Input data
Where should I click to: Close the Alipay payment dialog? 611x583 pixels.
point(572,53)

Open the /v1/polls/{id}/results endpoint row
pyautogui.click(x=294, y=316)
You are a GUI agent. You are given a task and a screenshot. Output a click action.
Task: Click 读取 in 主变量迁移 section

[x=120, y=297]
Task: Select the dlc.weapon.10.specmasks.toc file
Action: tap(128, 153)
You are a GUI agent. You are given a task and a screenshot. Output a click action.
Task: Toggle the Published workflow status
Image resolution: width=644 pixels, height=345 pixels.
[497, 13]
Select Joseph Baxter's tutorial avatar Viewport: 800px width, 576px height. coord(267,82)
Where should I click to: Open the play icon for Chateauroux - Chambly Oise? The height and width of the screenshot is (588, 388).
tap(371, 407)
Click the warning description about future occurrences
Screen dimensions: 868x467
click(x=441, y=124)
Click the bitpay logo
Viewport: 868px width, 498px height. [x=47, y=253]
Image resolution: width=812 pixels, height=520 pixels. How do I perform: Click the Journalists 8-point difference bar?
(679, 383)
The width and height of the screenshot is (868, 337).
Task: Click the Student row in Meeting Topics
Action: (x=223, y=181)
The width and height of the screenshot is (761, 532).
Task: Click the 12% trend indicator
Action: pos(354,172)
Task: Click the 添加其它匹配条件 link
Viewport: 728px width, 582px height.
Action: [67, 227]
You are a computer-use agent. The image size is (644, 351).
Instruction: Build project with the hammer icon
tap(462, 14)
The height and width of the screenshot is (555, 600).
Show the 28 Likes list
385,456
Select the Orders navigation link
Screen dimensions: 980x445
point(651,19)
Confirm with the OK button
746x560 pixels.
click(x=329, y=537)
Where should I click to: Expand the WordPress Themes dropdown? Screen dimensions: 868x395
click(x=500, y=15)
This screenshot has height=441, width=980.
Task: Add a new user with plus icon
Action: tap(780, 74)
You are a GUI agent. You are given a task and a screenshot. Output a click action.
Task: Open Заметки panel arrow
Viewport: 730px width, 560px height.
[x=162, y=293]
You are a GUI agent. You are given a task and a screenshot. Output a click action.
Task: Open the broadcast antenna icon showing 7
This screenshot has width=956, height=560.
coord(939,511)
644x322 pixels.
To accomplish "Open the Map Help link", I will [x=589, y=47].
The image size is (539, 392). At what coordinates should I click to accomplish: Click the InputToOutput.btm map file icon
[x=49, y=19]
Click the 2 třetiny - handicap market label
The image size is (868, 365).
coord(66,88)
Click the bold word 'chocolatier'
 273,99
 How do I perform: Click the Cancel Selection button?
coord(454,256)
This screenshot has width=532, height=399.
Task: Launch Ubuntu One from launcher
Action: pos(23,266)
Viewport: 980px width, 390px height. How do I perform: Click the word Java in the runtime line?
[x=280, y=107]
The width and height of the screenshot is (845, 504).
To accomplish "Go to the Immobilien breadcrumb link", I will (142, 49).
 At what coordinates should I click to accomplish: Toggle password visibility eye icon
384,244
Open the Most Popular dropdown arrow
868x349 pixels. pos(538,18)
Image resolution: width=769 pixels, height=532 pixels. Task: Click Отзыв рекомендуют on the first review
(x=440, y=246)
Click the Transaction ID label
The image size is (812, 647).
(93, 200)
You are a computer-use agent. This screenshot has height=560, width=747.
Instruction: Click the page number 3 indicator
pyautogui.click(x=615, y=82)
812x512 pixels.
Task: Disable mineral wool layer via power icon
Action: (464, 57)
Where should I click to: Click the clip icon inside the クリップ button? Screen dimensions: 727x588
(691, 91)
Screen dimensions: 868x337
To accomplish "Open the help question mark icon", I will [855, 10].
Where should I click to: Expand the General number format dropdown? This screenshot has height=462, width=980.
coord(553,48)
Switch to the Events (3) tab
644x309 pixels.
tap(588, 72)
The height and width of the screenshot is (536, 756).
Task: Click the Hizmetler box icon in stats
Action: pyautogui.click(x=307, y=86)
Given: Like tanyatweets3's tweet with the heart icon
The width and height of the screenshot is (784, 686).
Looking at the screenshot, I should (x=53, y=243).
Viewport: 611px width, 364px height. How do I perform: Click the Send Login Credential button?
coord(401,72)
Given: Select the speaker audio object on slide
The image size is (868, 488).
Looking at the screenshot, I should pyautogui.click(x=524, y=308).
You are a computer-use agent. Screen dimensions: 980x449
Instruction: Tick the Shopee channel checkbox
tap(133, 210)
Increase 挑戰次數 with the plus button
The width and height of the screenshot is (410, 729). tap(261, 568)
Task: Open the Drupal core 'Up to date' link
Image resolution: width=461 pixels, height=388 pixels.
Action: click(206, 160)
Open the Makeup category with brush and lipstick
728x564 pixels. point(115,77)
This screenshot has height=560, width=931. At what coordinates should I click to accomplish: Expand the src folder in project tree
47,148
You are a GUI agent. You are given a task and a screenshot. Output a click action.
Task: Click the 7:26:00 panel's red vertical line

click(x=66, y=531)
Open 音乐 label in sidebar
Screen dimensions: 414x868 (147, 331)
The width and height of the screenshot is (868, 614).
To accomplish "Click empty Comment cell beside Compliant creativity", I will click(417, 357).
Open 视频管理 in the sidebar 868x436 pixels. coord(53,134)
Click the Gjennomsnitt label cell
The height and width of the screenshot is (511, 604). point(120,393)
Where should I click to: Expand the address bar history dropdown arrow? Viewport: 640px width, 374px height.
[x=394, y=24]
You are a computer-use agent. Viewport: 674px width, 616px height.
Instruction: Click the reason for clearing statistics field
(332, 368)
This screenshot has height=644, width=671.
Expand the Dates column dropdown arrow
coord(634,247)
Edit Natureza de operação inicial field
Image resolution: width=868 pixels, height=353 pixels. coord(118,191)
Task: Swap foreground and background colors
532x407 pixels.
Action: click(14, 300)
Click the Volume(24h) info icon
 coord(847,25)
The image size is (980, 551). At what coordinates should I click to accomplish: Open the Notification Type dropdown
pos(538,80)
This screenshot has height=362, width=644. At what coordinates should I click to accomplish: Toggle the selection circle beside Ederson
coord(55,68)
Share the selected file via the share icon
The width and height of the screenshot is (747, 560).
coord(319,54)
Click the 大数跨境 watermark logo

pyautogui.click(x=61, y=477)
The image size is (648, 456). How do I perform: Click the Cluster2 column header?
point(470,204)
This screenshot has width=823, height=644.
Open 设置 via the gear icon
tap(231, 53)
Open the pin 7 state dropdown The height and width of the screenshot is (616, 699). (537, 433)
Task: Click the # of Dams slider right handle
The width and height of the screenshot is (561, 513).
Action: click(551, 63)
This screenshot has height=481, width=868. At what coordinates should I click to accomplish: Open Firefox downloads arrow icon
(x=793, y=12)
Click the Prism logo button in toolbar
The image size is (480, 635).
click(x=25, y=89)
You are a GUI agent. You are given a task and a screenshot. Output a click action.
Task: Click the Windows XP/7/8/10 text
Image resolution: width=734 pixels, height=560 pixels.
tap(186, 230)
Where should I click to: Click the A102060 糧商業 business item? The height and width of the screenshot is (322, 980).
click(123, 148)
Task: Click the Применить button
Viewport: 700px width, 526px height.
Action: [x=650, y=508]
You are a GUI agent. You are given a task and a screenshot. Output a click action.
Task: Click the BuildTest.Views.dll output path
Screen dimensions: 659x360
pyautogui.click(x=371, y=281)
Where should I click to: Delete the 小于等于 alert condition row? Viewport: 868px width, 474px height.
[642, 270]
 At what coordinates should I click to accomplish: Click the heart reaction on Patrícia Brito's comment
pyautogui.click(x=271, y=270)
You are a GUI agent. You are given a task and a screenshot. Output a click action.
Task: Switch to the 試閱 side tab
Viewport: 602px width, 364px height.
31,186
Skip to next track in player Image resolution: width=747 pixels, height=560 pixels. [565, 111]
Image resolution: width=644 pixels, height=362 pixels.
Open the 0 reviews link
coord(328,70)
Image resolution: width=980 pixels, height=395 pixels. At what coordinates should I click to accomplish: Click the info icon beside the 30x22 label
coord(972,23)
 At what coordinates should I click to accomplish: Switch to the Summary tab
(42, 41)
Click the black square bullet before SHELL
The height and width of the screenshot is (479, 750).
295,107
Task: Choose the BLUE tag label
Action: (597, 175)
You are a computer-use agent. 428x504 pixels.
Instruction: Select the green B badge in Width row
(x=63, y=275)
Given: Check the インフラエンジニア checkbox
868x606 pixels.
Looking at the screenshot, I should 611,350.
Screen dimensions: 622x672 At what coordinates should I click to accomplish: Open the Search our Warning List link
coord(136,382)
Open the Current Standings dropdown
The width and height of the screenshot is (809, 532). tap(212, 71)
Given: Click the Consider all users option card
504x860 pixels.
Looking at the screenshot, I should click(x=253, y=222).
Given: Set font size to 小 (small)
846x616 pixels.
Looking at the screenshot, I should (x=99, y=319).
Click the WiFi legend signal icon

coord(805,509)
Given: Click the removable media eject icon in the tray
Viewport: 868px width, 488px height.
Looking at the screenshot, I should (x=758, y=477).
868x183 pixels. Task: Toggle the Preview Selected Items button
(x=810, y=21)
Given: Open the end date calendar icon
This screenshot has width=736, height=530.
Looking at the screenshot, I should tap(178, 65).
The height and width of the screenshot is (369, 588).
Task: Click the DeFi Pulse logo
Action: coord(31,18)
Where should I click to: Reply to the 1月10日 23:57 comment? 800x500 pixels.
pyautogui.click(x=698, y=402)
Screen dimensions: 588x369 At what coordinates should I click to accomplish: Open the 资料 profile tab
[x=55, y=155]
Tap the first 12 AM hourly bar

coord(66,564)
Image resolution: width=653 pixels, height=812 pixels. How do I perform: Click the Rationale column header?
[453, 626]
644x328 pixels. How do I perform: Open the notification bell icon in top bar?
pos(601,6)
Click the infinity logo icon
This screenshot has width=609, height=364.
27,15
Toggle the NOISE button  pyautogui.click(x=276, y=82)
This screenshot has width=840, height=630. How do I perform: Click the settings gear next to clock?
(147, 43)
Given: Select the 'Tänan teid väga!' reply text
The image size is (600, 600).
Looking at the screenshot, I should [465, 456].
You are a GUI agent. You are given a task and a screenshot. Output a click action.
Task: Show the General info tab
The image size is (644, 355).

What you need to do
For this task, write out exactly the lines of the entries above, starting at the line with "Switch to the Events (3) tab" and ending at the line with "You are a computer-use agent. Screen", both included, and no others.

Result of the exercise
Switch to the Events (3) tab
644x309 pixels.
tap(588, 72)
The height and width of the screenshot is (536, 756).
Task: Click the Hizmetler box icon in stats
Action: pyautogui.click(x=307, y=86)
Given: Like tanyatweets3's tweet with the heart icon
The width and height of the screenshot is (784, 686).
Looking at the screenshot, I should (x=53, y=243).
Viewport: 611px width, 364px height. How do I perform: Click the Send Login Credential button?
coord(401,72)
Given: Select the speaker audio object on slide
The image size is (868, 488).
Looking at the screenshot, I should pyautogui.click(x=524, y=308).
You are a computer-use agent. Screen dimensions: 980x449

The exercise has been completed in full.